A few days after I visit Ladd's ranch, Millis invites me to join him and a group of 40 high schoolers and their teachers, from Prescott, Arizona's Northpoint Expeditionary Learning Academy, for a hike on a migrant trail several miles north of the border. Armed with gardening gloves and trash bags, our objective is to remove some of the clothing, backpacks, water bottles, and other detritus left in the desert.

Millis explains to the group that as migrants approach the road where they will be picked up to be driven into town, they are typically instructed by their guides to change clothes, brush their teeth, and dump their belongings. That way, if they have an encounter with the Border Patrol, they won't look like they just walked 20 miles through the desert. A little litter seems immaterial in the context of the border's bigger environmental issues, but Krausman, for one, is adamant that it is a serious problem: "There's no mechanism we have right now to get rid of that stuff."

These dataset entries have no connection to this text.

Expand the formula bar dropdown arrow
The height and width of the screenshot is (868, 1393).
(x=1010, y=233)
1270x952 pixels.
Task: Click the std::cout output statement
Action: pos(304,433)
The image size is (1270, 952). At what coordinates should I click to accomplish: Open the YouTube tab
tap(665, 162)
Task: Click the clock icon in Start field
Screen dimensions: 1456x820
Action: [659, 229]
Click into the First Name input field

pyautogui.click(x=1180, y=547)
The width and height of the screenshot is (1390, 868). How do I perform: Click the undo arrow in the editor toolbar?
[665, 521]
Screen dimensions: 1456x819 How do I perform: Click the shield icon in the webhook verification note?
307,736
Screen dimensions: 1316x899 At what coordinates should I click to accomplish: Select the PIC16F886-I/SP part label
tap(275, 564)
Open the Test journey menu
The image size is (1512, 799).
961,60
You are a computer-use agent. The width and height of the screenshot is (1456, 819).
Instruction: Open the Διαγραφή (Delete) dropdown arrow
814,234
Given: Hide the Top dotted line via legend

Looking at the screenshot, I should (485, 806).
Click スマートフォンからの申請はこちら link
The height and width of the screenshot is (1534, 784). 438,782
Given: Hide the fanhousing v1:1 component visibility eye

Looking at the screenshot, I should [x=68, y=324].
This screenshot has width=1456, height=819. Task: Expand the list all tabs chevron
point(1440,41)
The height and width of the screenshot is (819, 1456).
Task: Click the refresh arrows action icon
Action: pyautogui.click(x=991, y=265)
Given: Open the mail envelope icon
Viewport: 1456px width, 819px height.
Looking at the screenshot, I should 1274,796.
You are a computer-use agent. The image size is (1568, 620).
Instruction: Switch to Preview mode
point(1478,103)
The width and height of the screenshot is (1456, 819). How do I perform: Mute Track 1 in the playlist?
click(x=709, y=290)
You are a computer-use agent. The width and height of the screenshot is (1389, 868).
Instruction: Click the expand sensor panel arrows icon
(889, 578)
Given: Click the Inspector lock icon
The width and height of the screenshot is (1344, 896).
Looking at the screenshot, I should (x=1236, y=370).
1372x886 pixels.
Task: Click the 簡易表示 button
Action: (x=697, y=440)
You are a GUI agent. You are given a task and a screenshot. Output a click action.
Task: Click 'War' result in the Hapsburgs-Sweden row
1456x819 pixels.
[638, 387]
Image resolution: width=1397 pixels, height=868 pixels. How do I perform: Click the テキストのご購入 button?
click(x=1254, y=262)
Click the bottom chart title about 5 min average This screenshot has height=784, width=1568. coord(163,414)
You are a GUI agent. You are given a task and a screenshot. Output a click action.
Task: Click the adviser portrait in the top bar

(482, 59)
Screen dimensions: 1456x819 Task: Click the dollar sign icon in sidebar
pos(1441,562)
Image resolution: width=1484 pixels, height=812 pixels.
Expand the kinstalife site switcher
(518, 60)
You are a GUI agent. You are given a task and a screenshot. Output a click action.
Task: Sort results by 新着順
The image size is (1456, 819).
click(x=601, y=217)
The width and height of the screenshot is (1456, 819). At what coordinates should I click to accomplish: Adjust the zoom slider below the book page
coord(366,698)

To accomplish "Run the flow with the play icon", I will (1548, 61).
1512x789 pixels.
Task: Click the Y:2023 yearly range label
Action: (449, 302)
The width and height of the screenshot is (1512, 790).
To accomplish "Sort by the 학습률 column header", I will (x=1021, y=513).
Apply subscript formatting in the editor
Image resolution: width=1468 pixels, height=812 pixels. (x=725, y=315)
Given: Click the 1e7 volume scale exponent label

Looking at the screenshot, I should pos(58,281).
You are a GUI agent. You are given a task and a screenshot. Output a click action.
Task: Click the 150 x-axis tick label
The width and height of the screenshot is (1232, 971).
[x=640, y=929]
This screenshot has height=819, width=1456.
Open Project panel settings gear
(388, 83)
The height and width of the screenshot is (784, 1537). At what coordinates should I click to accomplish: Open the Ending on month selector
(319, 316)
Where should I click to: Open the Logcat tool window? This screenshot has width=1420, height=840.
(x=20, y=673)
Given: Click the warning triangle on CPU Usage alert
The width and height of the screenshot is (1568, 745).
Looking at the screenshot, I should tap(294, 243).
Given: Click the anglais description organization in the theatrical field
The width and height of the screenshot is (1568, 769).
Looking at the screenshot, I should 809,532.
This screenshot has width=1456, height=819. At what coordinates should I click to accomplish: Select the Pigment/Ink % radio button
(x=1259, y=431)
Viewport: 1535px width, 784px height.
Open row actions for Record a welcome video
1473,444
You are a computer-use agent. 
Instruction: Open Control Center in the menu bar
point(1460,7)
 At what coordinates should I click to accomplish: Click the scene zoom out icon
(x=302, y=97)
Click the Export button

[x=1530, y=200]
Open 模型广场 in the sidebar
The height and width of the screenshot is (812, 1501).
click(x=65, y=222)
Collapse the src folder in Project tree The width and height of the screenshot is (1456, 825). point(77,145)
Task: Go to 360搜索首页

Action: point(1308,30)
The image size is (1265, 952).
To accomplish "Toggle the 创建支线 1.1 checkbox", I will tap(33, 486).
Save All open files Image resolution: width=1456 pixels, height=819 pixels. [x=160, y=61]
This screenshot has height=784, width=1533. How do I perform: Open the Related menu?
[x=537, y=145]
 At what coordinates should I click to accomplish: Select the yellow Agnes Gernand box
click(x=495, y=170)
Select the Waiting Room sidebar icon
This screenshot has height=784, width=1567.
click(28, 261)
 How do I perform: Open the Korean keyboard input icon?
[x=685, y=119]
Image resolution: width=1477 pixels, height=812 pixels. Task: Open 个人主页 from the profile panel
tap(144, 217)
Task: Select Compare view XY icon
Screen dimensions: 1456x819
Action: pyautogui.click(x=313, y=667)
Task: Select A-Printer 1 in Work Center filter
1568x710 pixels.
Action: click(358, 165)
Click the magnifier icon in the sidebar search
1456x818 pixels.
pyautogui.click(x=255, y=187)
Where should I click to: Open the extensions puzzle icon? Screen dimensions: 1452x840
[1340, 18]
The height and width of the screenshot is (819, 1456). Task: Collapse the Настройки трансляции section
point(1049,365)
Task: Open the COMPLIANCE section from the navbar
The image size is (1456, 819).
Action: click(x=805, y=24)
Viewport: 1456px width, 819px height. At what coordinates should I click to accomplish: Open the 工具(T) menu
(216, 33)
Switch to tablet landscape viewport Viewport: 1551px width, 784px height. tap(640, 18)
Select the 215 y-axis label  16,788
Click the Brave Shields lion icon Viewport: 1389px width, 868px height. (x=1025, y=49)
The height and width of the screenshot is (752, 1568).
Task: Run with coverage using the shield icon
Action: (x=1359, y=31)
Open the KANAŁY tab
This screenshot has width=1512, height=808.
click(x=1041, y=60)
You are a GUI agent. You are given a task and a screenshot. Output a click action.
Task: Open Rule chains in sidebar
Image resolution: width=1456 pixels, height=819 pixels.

Millis is apparently more optimistic, and he has hit upon mobs of energetic, altruistic teenagers as the perfect mechanism for "an environmental problem we can do something about."

As we make our way down the dry, rocky creek bed that is the trail, I try to imagine following this route at night, with no flashlight, exhausted from hunger, thirst, and fear. Even on this cloudless afternoon, Millis urges the group to stay together because the trails "are like a bunch of spaghetti," which he knows firsthand from being lost here twice. With every step, I realize more and more that "litter" is an inappropriate term for what we are stepping over. It feels like wading through a terrestrial version of the Great Pacific Garbage Patch.

Crushed Red Bull cans, diapers, a bloodstained high heel, a backpack (which one Prescott student identifies as the exact same kind that she brings to school)—it is painful to realize that these items did not appear spontaneously but were left behind. Away from every pack walked an unsupplied hiker; out of every shoe walked a bare, blistered foot.

One teacher asks aloud whether anyone else is "having a hard time wrapping their brain around how many people have been through here." I silently agree that the volume of traffic evident here is difficult to comprehend.

Plans to extend the wall are still on the congressional table. A bill introduced in mid-March by Representative Duncan Hunter of California would tack on 350 miles, and Representative Rob Bishop of Utah has led a campaign against enforcing environmental regulations on the border. There is little indication that an environmental-monitoring scheme on the scale necessary to protect areas affected by the wall will be launched anytime soon. Last year, Representative Gabrielle Giffords of Arizona organized a groundbreaking series of discussions between policymakers and scientists about the environmental impact of border security, but it lost traction after she was shot in Tucson in January.

Back on the trail, it takes less than 10 minutes for the students to fill their trash bags. As the kids hike out, exhausted and sunburned and dragging the bags behind them, one girl turns to look back. "We haven't even scratched the surface," she says.

Tim McDonnell is a freelance environmental journalist, currently working as a fact-checker for Mother Jones.